La terre se couvre de constructions où ceux qui les bâtirent dans l’effort quotidien tentèrent d’imprimer l’image de leurs conceptions : maisons de prières, maisons d’artifice, maisons de la foi ou du doute, maisons silencieuses où s’endort le rêve patient et créateur ; maisons du devoir où se disciplinent des hommes farouches et rebelles ; maisons de poésie où, dans un mirage, se dressent des statues frissonnantes ; maisons qui laissent filtrer les parfums de l’amour ; maisons où des verrières enchâssent les héros et les saints ; maisons hantées de soupirs, de sanglots, où se débat la tragédie des cœurs.

Toutes les maisons qui attestent que la volonté des hommes fut moins forte que le hasard ou le destin ; toutes les demeures marquées du signe de la joie ou de la démence.
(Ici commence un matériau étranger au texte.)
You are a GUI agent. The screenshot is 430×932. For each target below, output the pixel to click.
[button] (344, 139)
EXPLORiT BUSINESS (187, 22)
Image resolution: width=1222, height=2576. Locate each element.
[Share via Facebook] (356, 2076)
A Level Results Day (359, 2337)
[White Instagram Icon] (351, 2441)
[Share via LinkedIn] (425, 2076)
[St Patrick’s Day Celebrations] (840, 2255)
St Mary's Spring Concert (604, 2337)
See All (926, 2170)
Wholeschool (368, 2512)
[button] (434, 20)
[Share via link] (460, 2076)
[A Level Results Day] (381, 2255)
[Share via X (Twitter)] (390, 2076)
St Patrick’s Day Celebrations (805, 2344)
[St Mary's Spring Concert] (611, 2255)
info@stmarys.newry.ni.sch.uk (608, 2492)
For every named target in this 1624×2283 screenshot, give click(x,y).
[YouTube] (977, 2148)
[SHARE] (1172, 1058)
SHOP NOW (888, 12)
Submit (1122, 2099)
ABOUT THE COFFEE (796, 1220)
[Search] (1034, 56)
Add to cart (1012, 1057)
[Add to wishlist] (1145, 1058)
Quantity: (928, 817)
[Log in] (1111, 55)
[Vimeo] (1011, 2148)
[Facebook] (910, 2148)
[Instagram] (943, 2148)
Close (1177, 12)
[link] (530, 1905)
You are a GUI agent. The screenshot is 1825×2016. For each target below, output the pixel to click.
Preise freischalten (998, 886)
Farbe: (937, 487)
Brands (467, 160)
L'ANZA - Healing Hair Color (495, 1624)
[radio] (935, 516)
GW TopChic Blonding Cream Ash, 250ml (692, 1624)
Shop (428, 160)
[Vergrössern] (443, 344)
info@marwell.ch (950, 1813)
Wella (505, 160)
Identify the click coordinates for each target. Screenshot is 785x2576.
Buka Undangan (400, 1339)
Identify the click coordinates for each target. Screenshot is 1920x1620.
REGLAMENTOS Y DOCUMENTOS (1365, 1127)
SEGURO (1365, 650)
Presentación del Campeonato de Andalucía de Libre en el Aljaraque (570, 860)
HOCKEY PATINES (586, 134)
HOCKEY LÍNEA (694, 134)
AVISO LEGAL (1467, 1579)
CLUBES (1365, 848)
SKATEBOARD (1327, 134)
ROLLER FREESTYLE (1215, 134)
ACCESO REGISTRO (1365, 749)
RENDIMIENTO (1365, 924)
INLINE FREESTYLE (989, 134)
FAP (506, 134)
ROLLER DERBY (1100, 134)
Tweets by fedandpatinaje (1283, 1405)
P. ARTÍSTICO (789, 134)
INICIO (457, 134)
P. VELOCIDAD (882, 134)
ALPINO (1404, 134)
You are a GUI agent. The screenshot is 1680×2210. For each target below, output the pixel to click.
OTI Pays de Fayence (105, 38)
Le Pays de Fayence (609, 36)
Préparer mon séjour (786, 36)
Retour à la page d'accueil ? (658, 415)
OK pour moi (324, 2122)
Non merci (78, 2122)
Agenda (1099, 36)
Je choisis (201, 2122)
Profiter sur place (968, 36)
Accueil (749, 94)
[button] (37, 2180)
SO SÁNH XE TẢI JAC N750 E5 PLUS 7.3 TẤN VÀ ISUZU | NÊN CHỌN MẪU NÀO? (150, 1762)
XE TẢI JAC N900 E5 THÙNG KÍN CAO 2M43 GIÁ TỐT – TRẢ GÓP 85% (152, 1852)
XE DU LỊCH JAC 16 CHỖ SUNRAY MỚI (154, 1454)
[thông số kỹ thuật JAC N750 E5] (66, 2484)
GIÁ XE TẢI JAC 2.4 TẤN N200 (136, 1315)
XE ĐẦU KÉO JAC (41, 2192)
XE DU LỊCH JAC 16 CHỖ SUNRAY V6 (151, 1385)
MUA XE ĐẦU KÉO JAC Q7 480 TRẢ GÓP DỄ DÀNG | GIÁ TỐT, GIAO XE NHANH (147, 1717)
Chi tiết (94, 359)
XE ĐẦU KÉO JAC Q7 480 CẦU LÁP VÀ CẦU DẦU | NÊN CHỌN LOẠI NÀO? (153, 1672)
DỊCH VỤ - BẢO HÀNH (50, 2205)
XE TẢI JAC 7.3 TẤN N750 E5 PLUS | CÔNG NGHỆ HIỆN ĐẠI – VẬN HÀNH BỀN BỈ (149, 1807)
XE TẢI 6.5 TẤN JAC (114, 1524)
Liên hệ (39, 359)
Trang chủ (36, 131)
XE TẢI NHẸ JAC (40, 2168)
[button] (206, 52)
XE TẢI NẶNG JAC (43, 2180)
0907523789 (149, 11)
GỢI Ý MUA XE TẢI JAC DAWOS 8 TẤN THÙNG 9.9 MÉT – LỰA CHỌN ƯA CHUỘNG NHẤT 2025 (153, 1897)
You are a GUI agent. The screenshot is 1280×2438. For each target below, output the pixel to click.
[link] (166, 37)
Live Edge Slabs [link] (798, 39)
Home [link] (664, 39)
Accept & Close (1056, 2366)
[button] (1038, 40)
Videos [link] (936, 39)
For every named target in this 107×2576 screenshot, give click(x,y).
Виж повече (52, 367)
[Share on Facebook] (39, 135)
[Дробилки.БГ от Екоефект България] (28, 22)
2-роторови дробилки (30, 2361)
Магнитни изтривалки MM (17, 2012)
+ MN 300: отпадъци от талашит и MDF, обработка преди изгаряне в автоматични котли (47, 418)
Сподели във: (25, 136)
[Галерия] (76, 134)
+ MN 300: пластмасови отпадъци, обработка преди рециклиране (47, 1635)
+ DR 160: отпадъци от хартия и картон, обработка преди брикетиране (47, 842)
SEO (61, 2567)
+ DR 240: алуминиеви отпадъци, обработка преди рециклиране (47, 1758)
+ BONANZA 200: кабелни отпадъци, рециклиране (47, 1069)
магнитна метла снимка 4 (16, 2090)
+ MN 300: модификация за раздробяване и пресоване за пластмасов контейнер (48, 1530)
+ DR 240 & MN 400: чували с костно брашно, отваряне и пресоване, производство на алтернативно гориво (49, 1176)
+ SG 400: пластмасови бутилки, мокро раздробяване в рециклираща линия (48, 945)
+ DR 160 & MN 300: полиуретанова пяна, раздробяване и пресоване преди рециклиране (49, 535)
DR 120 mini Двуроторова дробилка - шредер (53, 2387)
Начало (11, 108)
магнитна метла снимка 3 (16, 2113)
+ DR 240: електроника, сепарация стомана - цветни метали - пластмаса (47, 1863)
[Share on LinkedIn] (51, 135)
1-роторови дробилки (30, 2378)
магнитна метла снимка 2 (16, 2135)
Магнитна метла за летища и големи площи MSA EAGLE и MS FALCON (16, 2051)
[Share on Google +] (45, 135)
Voilà le grand œuvre !

Le ciel les recouvre qui, un jour, fut escaladé par les Titans, dans un effort de téméraire orgueil, repris par des élus moins favorisés qu’eux et qui devaient, selon les jours, ravir le feu ou tomber sur le sol, frappés de mort.

Le ciel répond aux hommes ou refuse d’écouter leurs supplications.

Ses nuages se résolvent en pluie de larmes qui baignent les jardins de la terre et les fructifient ; le soleil lance ses flèches d’or au cœur de la rosace ; sous un dôme d’étoiles les clochers, qui portent le symbole de l’homme des douleurs, continuent leur prière ; et la lune, avec ses traînes de satin lumineux, se promène sur les bosquets où Adam et Ève oublièrent la vie dans un baiser.

Le ciel récompense, de la sorte, l’effort humain.

Mais ce ciel, ces hommes, ces bonheurs, ces joies, cette boisson de larmes sont vieux de milliers de siècles.

 

Les hommes penchent, de plus en plus, vers ce sol qu’ils ont travaillé en tout sens, ensemencé de tous les blés, qui a vu grandir leurs monuments, et vers lequel, poussés par un besoin de vérité, ils reviennent sans cesse, tentant avec orgueil d’y remodeler la première création de l’homme.

Les âges se suivent avec des hommes qui refont les œuvres du début du monde.

Et ils sont lourds de sacrifices, de labeurs, d’énergies gaspillées, d’avoir osé dérober le feu des firmaments.

Ils penchent leur front vieilli vers un sol avare.

Oh ! qui rajeunira ces très vieux enfants qui poursuivent encore, après tant de siècles, la dure espérance ?

 

 

Marcel DUGAS, Paroles en liberté, 1944.